Stirring the Spirit and the Body

I have been looking at a number of poems and reflections regarding a journey, something to bring with me to read and reflect upon. I had decided also to bring a small book of reflections by Meister Eckhart but decided he will travel by Nook app on my phone. What I have settled on for brevity and lightness of weight are these following three poems/reflections, which touch my heart and, I believe, will sustain me on the journey.

Ithaka

BY C. P. CAVAFY

TRANSLATED BY EDMUND KEELEY

As you set out for Ithaka

hope your road is a long one,

full of adventure, full of discovery.

Laistrygonians, Cyclops,

angry Poseidon—don’t be afraid of them:

you’ll never find things like that on your way

as long as you keep your thoughts raised high,

as long as a rare excitement

stirs your spirit and your body

Laistrygonians, Cyclops,

wild Poseidon—you won’t encounter them

unless you bring them along inside your soul,

unless your soul sets them up in front of you.

 

Hope your road is a long one.

May there be many summer mornings when,

with what pleasure, what joy,

you enter harbors you’re seeing for the first time;

may you stop at Phoenician trading stations

to buy fine things,

mother of pearl and coral, amber and ebony,

sensual perfume of every kind—

as many sensual perfumes as you can;

and may you visit many Egyptian cities

to learn and go on learning from their scholars.

 

Keep Ithaka always in your mind.

Arriving there is what you’re destined for.
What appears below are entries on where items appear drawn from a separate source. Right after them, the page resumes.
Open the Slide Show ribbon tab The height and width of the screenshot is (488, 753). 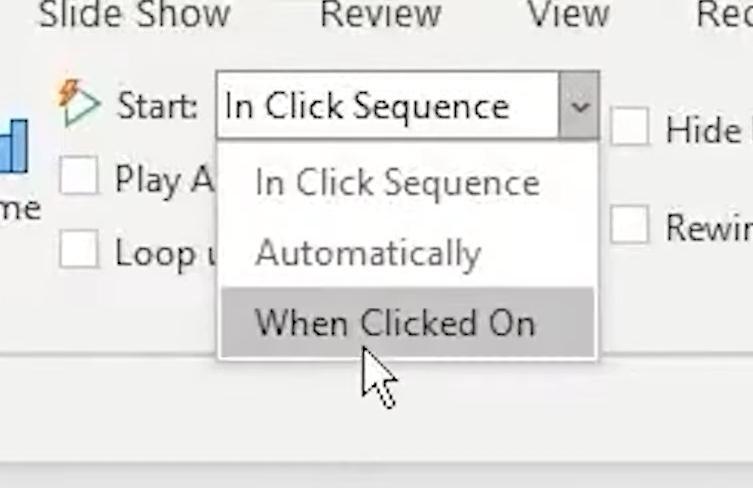134,14
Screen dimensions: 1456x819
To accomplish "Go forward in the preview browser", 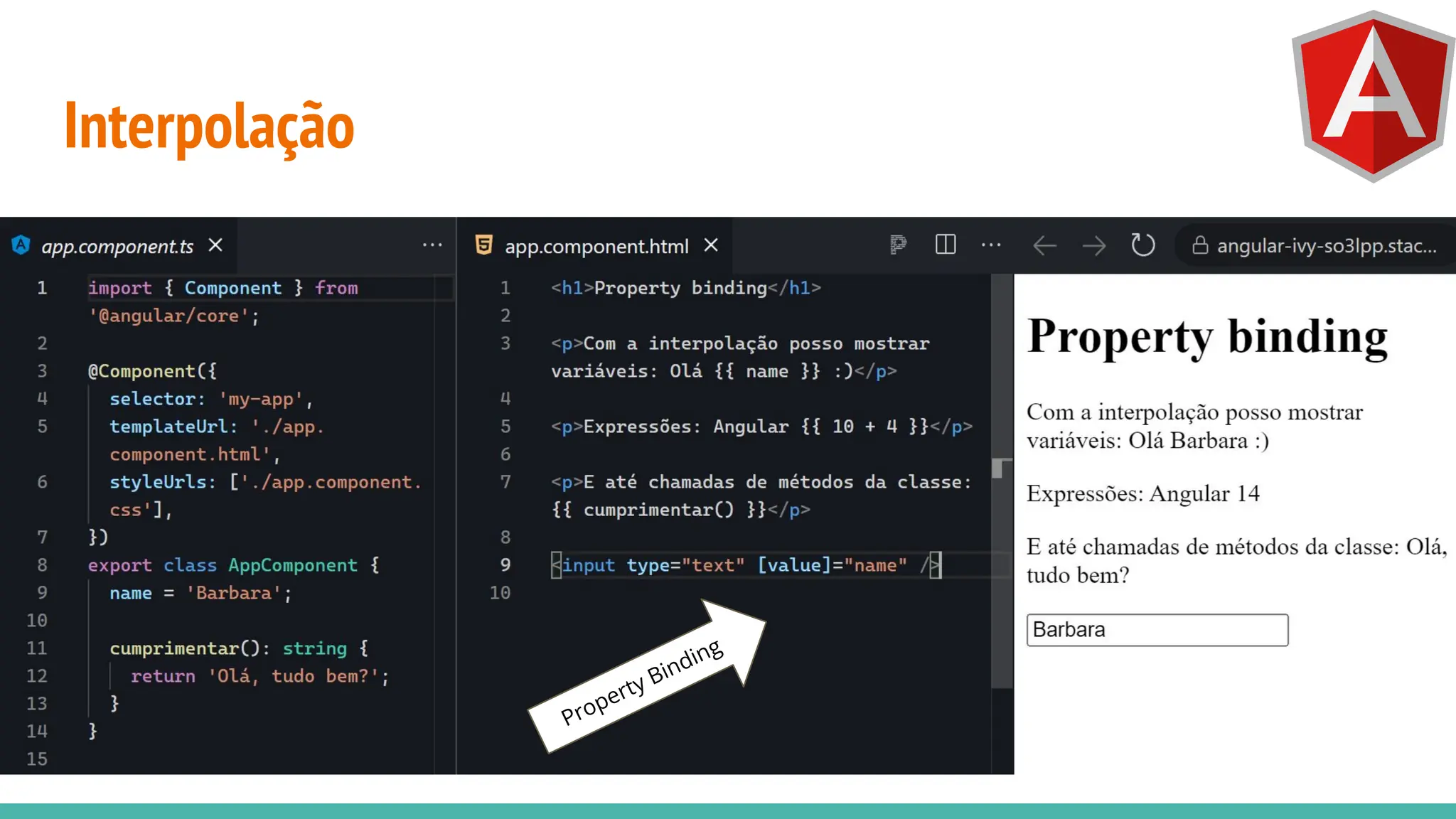I will click(x=1094, y=246).
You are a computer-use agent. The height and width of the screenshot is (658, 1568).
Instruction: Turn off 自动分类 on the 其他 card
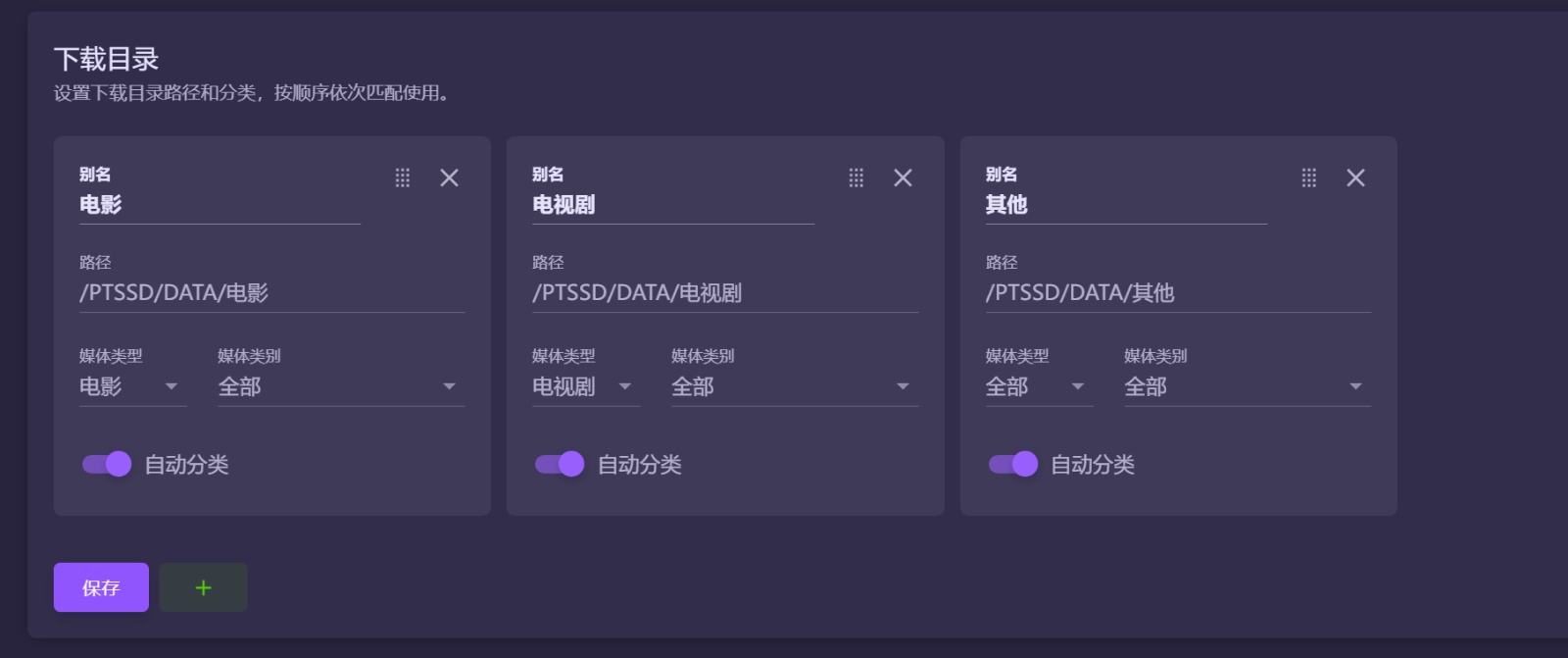click(x=1012, y=464)
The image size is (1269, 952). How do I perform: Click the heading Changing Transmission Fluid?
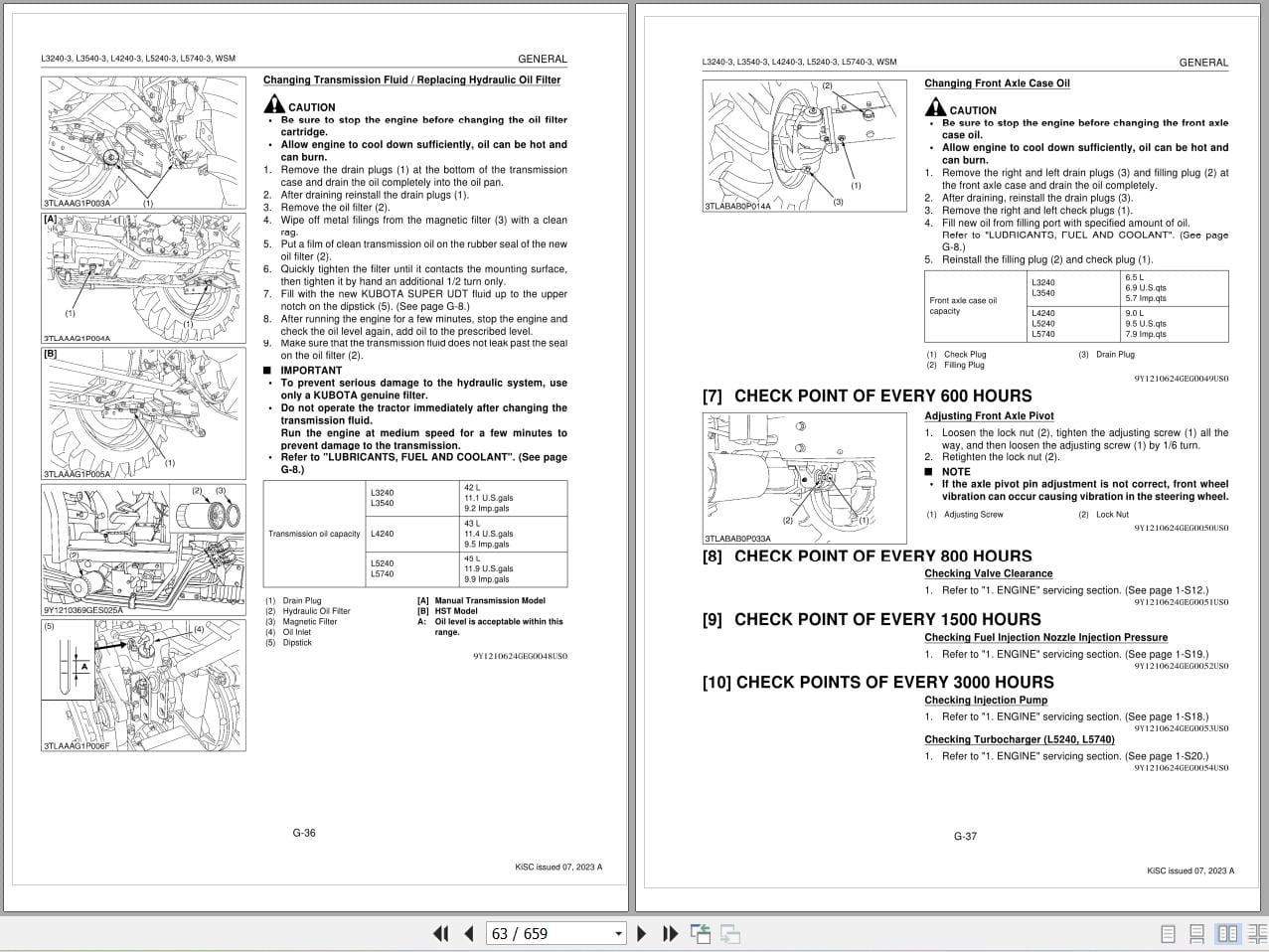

But don’t hurry the journey at all.

Better if it lasts for years,

so you’re old by the time you reach the island,

wealthy with all you’ve gained on the way,

not expecting Ithaka to make you rich.

Ithaka gave you the marvelous journey.

Without her you wouldn’t have set out.

She has nothing left to give you now.

 

And if you find her poor, Ithaka won’t have fooled you.

Wise as you will have become, so full of experience,

you’ll have understood by then what these Ithakas mean.

 

The Journey

By David Whyte

Above the mountains

the geese turn into

the light again

 

painting their

black silhouette

on an open sky.

 

Sometimes everything

has to be

inscribed across

the heavens

 

so you can find

the one line

already written

inside you.

 

Sometimes it takes

a great sky

to find that

 

first, bright

and indescribable

wedge of freedom

in your own heart.

 

Sometimes with

the bones of the black

sticks when the fire

has gone out

 

someone has written

something new

in the ashes

of your life.

 

You are not leaving

You are arriving.

 

 

 “None of your knowledge, your reading, your connections will be of any use here: two legs suffice, and big eyes to see with. Walk alone, across mountains or through forests. You are nobody to the hills or the thick boughs heavy with greenery. You are no longer a role, or a status, not even an individual, but a body, a body that feels sharp stones on the paths, the caress of long grass and the freshness of the wind. When you walk, the world has neither present nor future; nothing but the cycle of mornings and evenings. Always the same thing to do all day; walk. But the walker who marvels while walking (the blue of the rocks in a July evening light, the silvery green of olive leaves at noon, the violet morning hills) has no past, no plans, no experience. He has within him the eternal child. While walking I am but a simple gaze.